- WHAT THE TASK REQUIRES
Answer these from the article on data warehousing costs:
1. What annual cost range per terabyte did the Amazon study find?
2. Who must the architect typically work with to handle scrubbing information?
3. Which standard interfaces do Big Data intelligence platforms use to connect BI applications to Hadoop ecosystems?

- TEXT TO READ
★ ★ ★ ★
December 17, 2019
Big Data Analytics in the Cloud for Today’s Distributed and Diverse DataDespite the challenges associated with data warehousing, enterprise IT leaders have accepted it as a necessary evil of deriving value from information within Hadoop and other Big Data ecosystems. How much does it cost to create data warehouses or datamarts that extract data out of Hadoop? Is there a better way to do BI on Big Data?!
Analyzing the fiduciary costs of data warehousing
Amazon conducted a study on the costs associated with building and maintaining data warehouses, finding expenses can run between $19,000 and $25,000 per terabyte annually. That means a data warehouse containing 40TB of information (a modest repository for many large enterprises) requires a yearly budget of about $880,000 (close to $1M), assuming each TB requires $22,000 in upkeep.
What’s behind these costs and should they be worrisome to a business? While storage is growing more affordable every year, engineering (the setup and maintenance) of data warehouses is what lies at the heart of the issue. IT leaders, Architects and others in charge of developing data warehouses often encounter the following challenges, which add up to real and opportunity costs that affect the bottom line:
- Scrubbing Information: While it’s relatively easy to dump enterprise data into a warehouse, doing so burdens BI professionals with the need to categorize and validate information. To effectively address this challenge, the architect must typically collaborate with a data scientist.
- Maintaining Security: Both BI professionals and data modelers and scientists want unhindered access to the information within the data warehouse. This desire pressures IT to grant liberal user permissions, yet doing so introduces access control risks. In today’s world of data security and governance, security maintenance brings with it the potential for time and labor costs, along with penalty costs of sharing the wrong information with the wrong people.
- Establishing Compatibility with BI and Analytics Tools: Between the Hadoop flavors under the architect’s purview and the SQL tools with which data analyst and scientists are familiar, the former needs to jury-rig a method that allows the latter to efficiently query their Big Data ecosystem. The same challenge exists with vendor-specific BI software.
- Ongoing Data Movement: Propagating data from a Hadoop cluster make it accessible to business intelligence tools requires IT or data scientists to configure jobs and enable the data to pass from an ETL system to a data warehouse. In addition, depending on the BI tools analysts use, IT may need to also create multiple off-cluster analytics cubes or other environments to enable interactive queries.
Ideally, companies would allow BI tools to run interactive analysis workloads directly the Hadoop environment. How do enterprises accomplish this today?
Reducing costs through Big Data Intelligence Platforms
Running BI tools directly on Hadoop and other Big Data systems entails using Big Data intelligence platforms to act as mediators between BI applications and enterprise data lakes. The technology uses standard interfaces such as ODBC and JDBC that connect BI applications to various Hadoop ecosystems.
★ ★ ★ ★
- SUPPLIED MATERIAL

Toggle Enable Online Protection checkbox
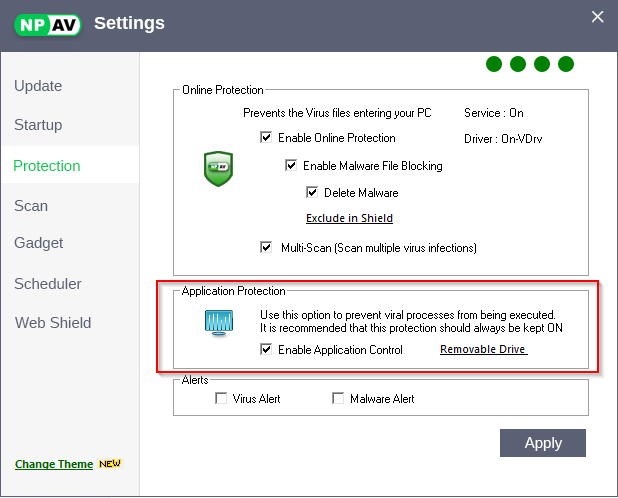618x498 pixels. [266, 138]
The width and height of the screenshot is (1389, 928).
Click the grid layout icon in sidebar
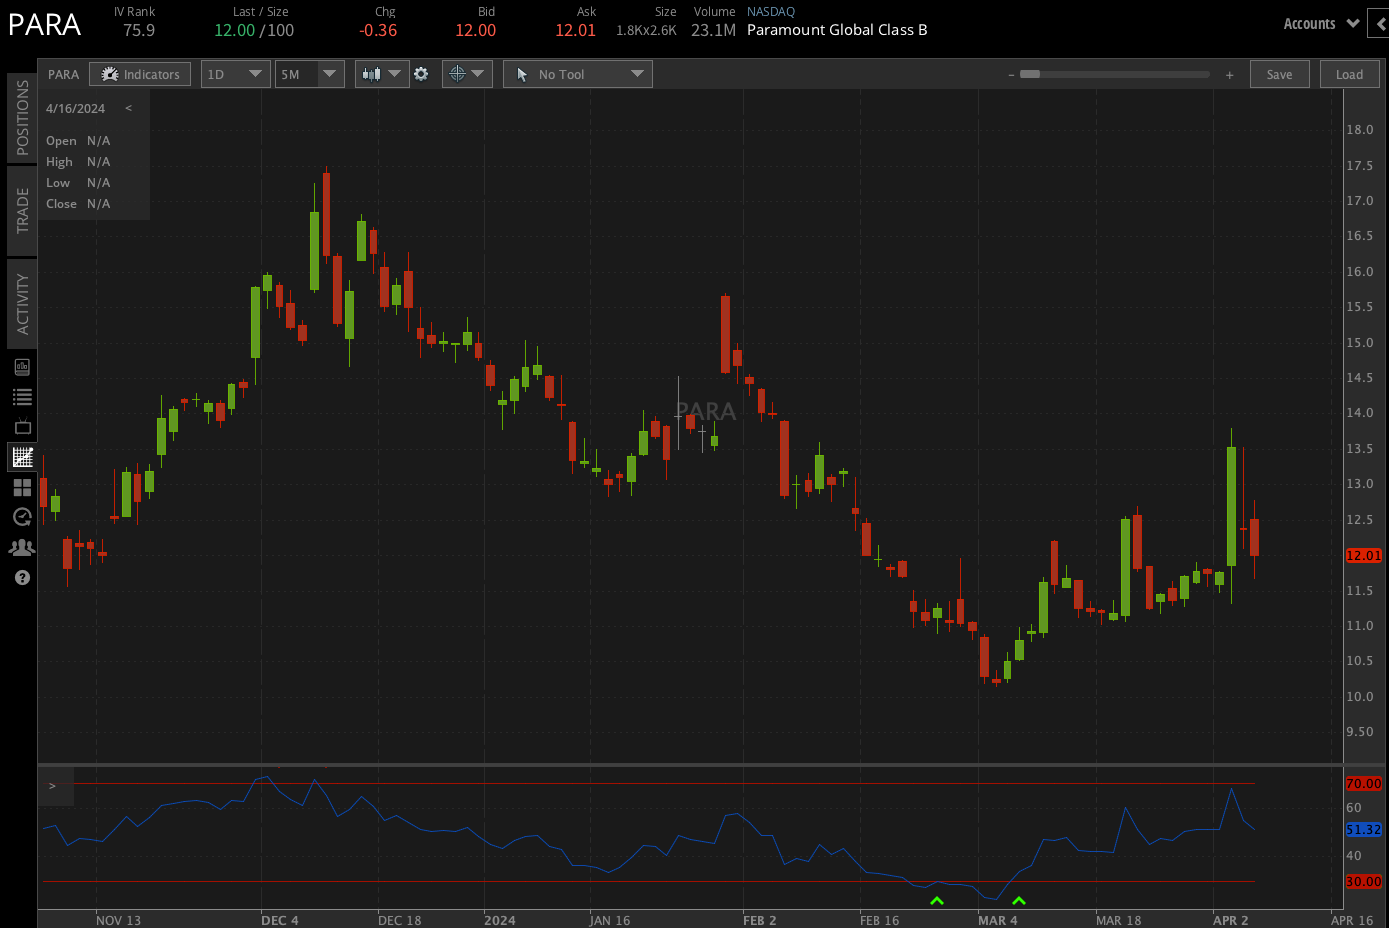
★ ★ ★ ★
- RESPONSE
1. Between $19,000 and $25,000 per terabyte.
2. A data scientist.
3. ODBC and JDBC.